** START **
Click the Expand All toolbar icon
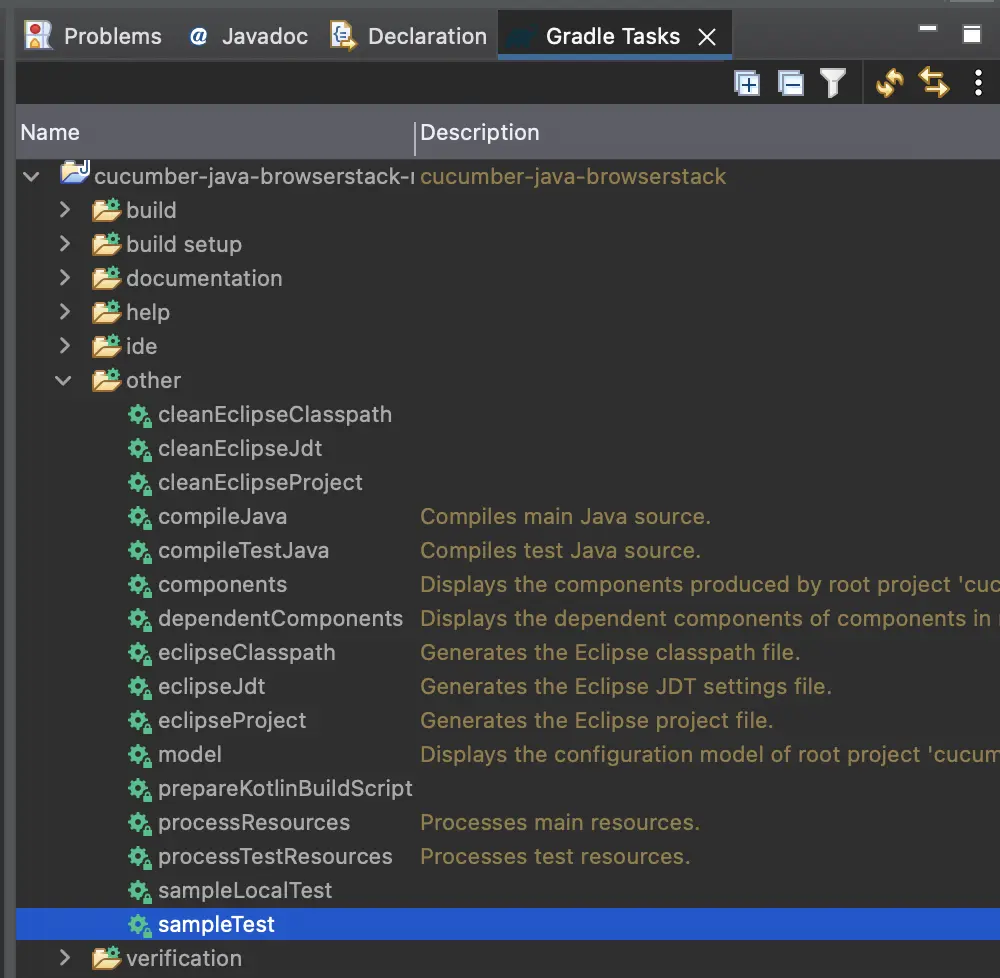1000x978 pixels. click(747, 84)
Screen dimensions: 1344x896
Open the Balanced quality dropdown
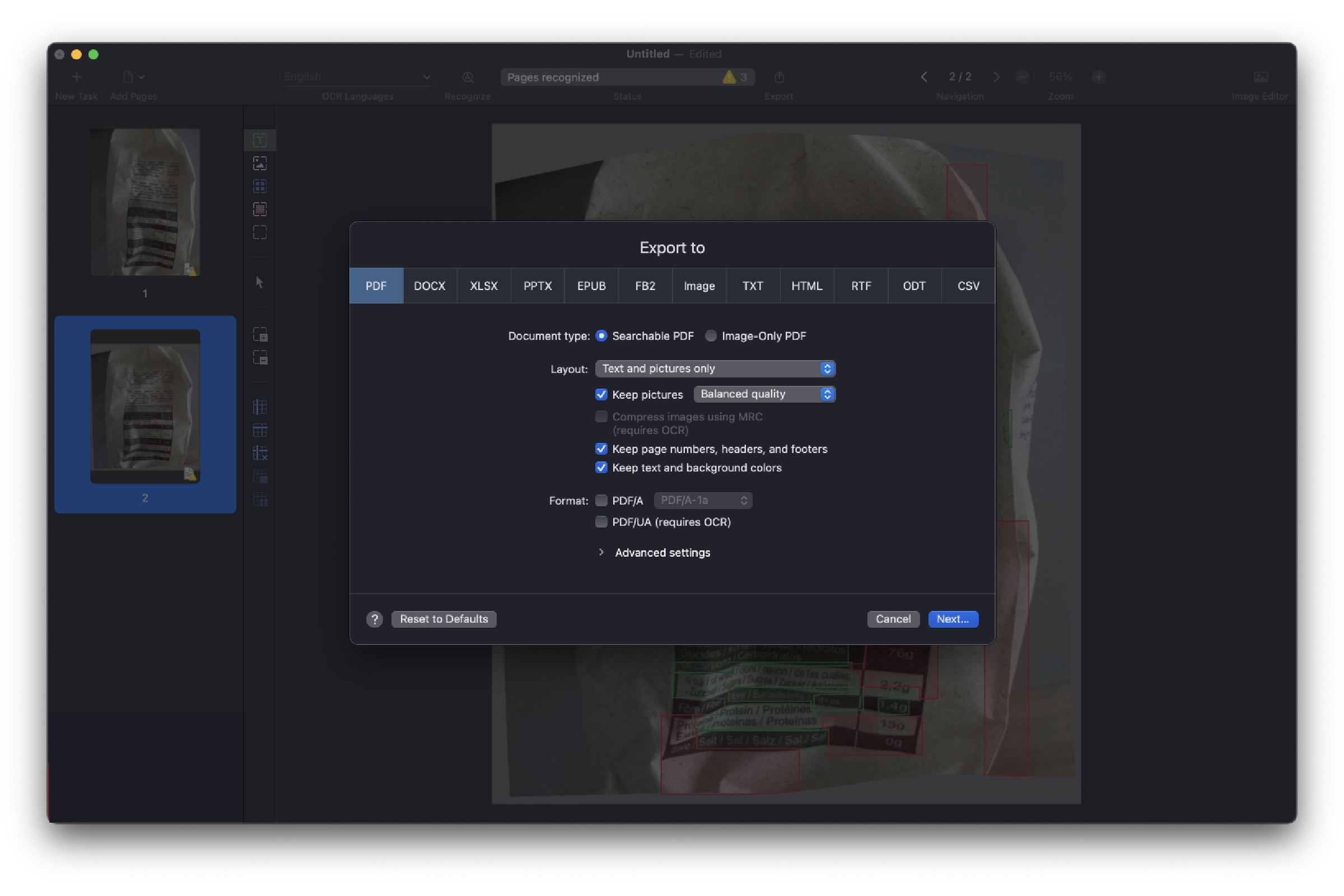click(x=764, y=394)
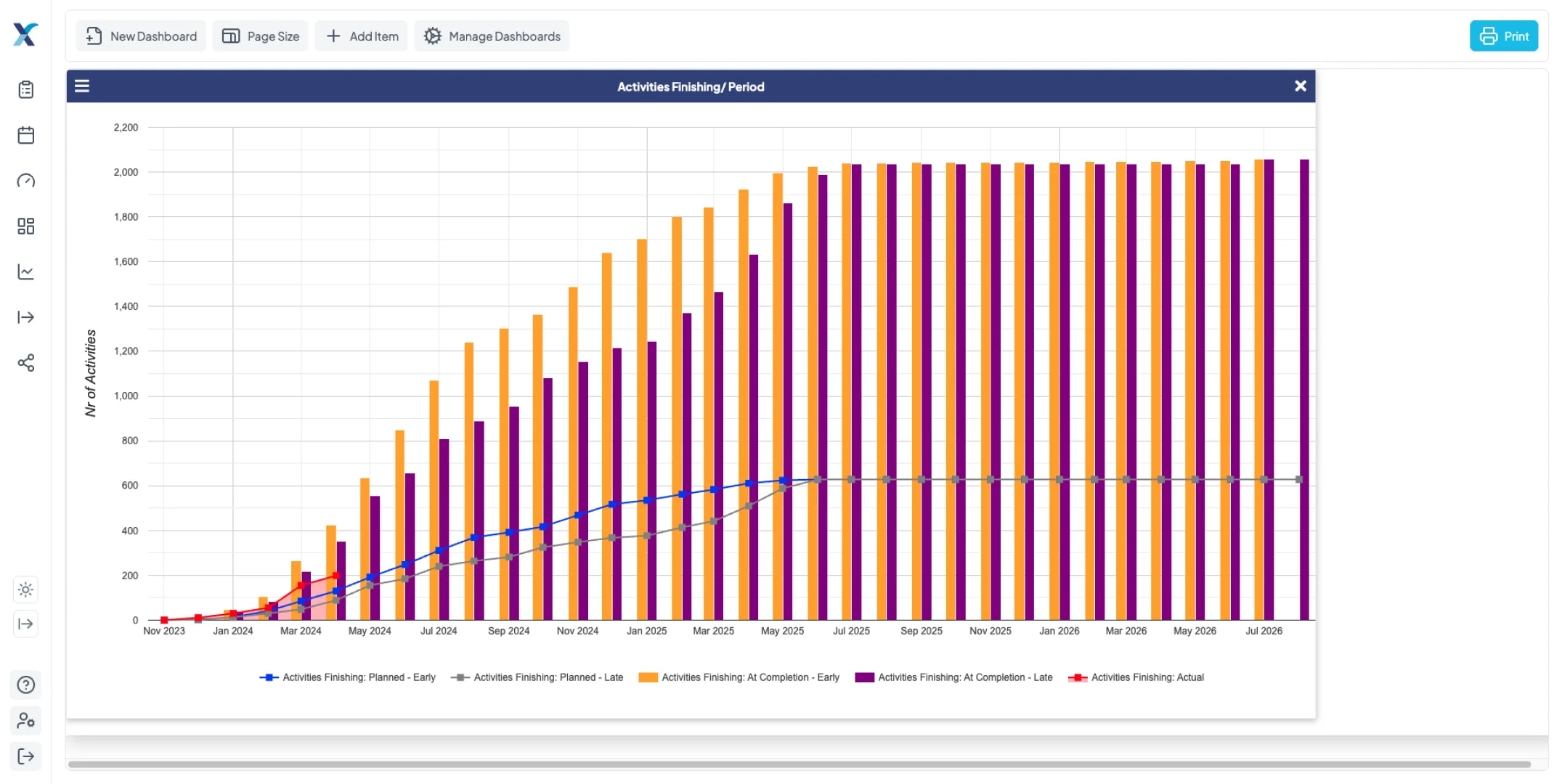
** END **
** START **
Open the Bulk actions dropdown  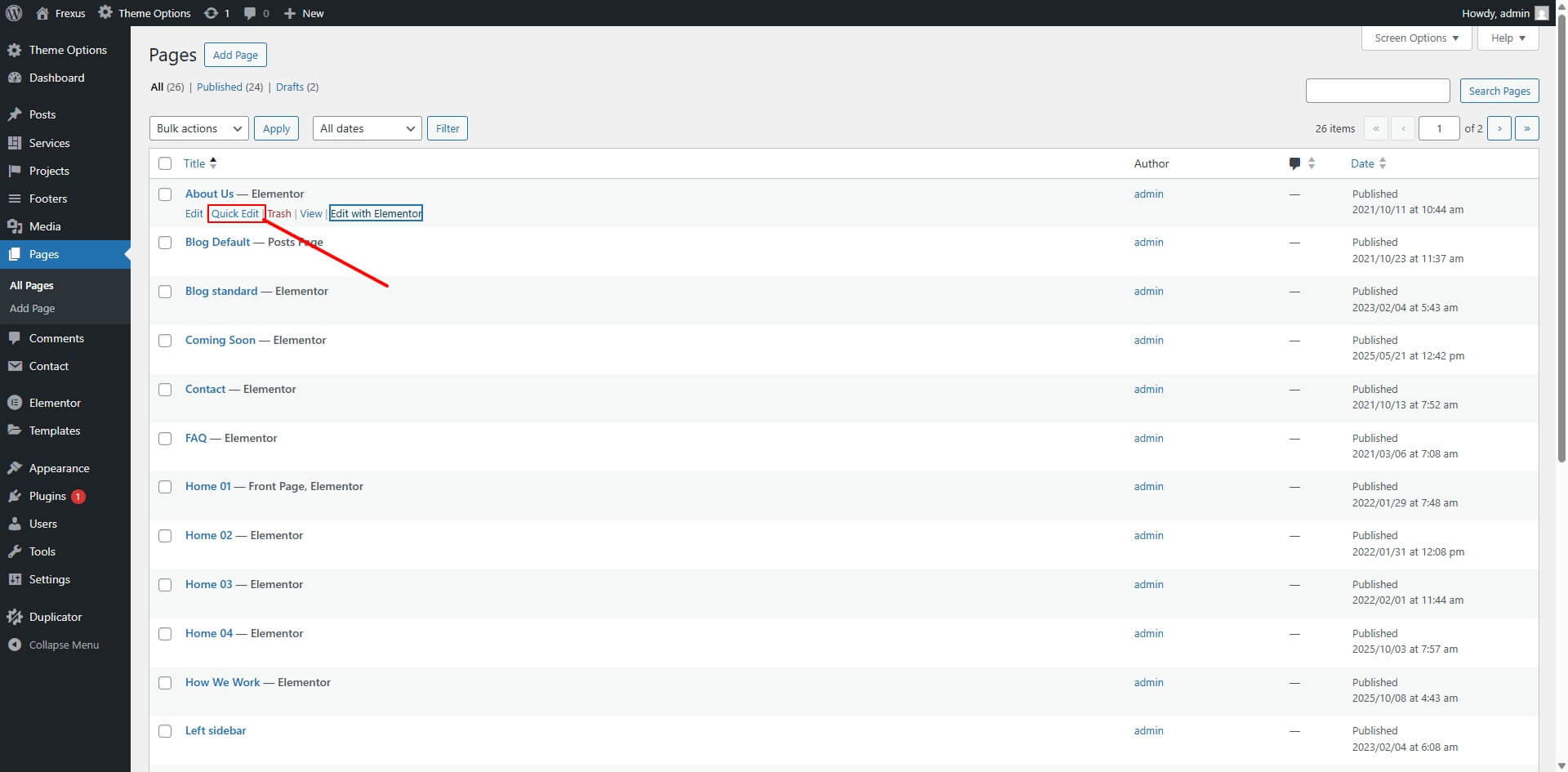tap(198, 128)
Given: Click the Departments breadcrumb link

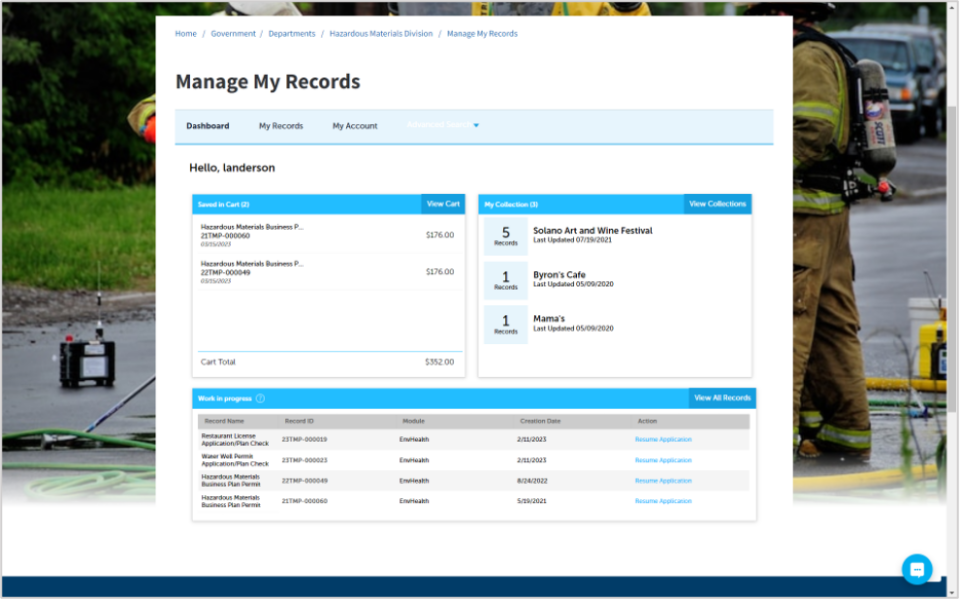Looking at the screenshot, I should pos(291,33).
** END **
Please convert the data lines, starting at the one containing "Screen dimensions: 1344x896" and ending at the one containing "click(x=764, y=394)", into a Markdown table with the columns Row and Line, skipping blank lines. Leave the pictures out of the answer.

**The reply**
| Row | Line |
|---|---|
| 1 | Screen dimensions: 1344x896 |
| 2 | Open the Balanced quality dropdown |
| 3 | click(x=764, y=394) |